Collected data:
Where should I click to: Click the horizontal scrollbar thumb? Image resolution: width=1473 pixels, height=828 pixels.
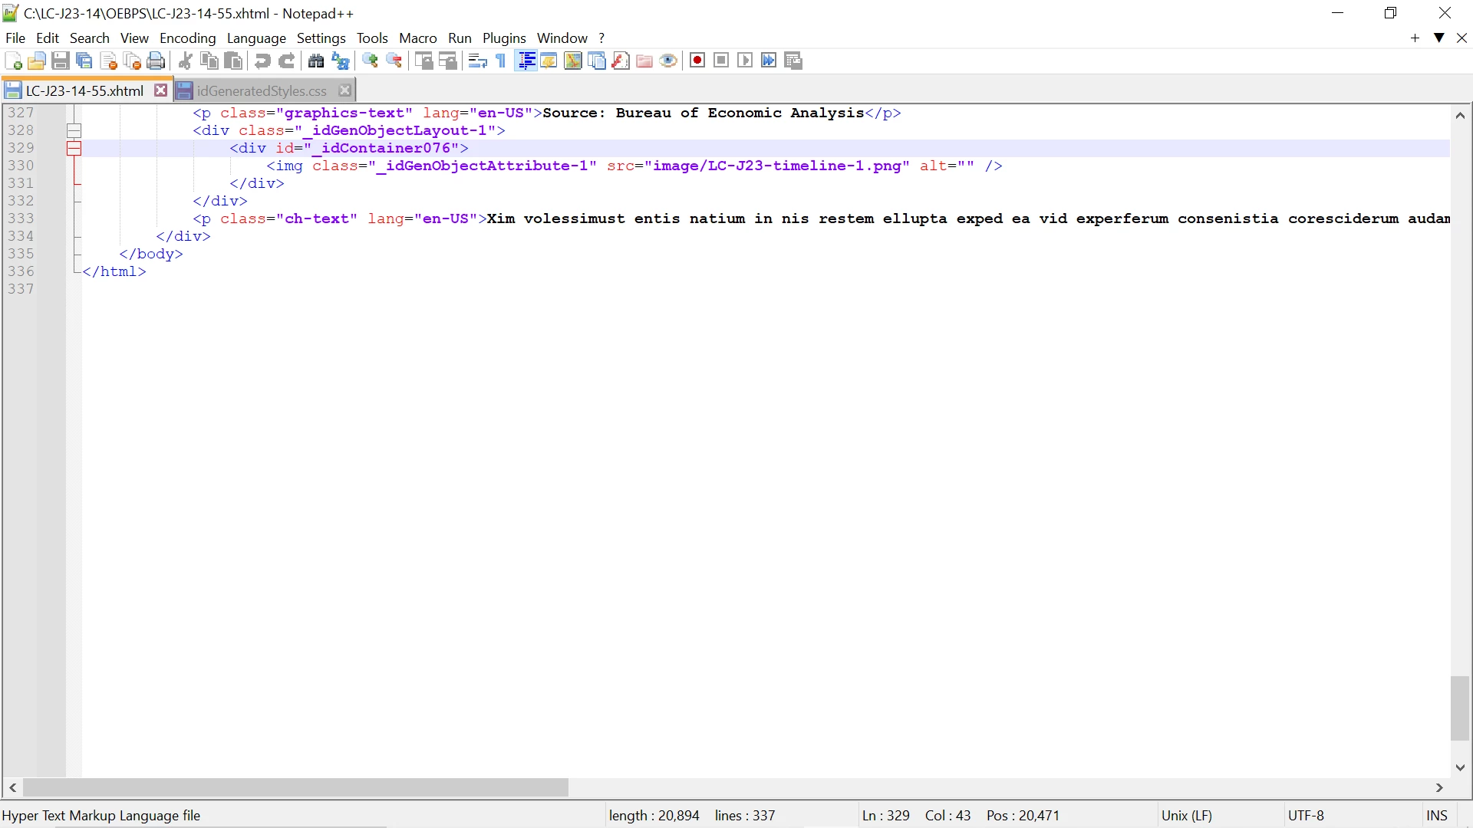295,787
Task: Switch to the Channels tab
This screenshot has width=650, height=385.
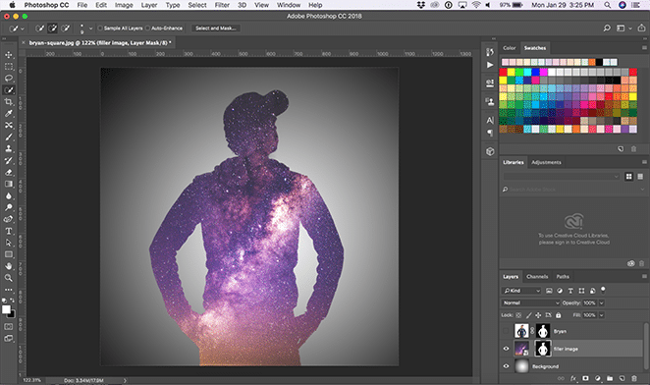Action: click(x=537, y=277)
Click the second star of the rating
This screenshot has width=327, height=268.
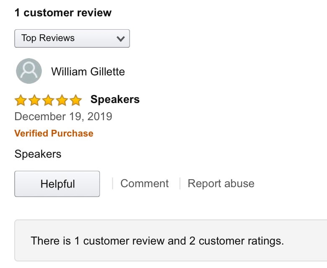[x=34, y=100]

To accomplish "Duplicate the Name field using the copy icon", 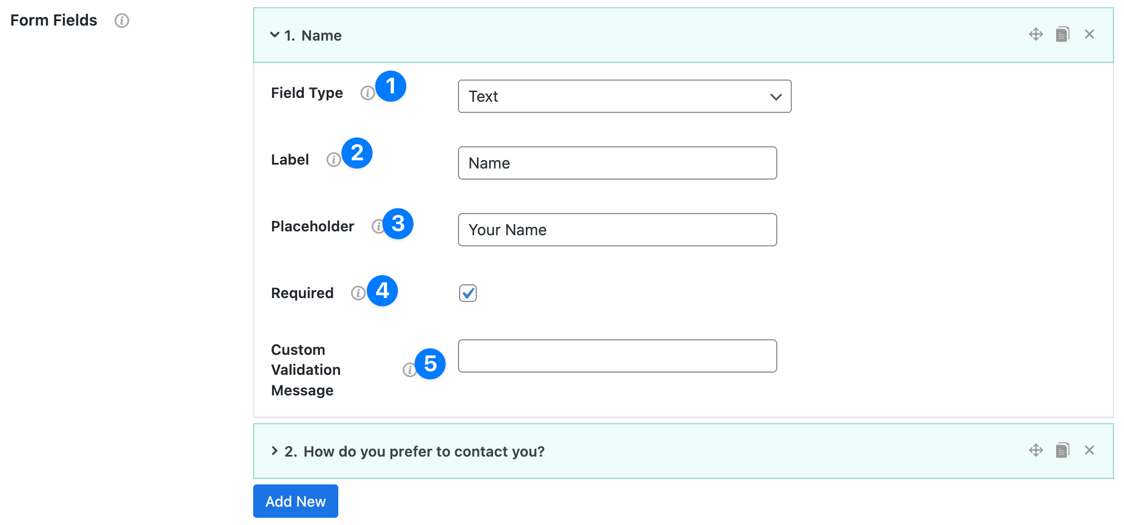I will point(1062,34).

_Instructions for the task_:
List every line of the listing above that contains the word "screenshot".

_Answer for the task_:
This screenshot has width=650, height=385.
This screenshot has width=327, height=268.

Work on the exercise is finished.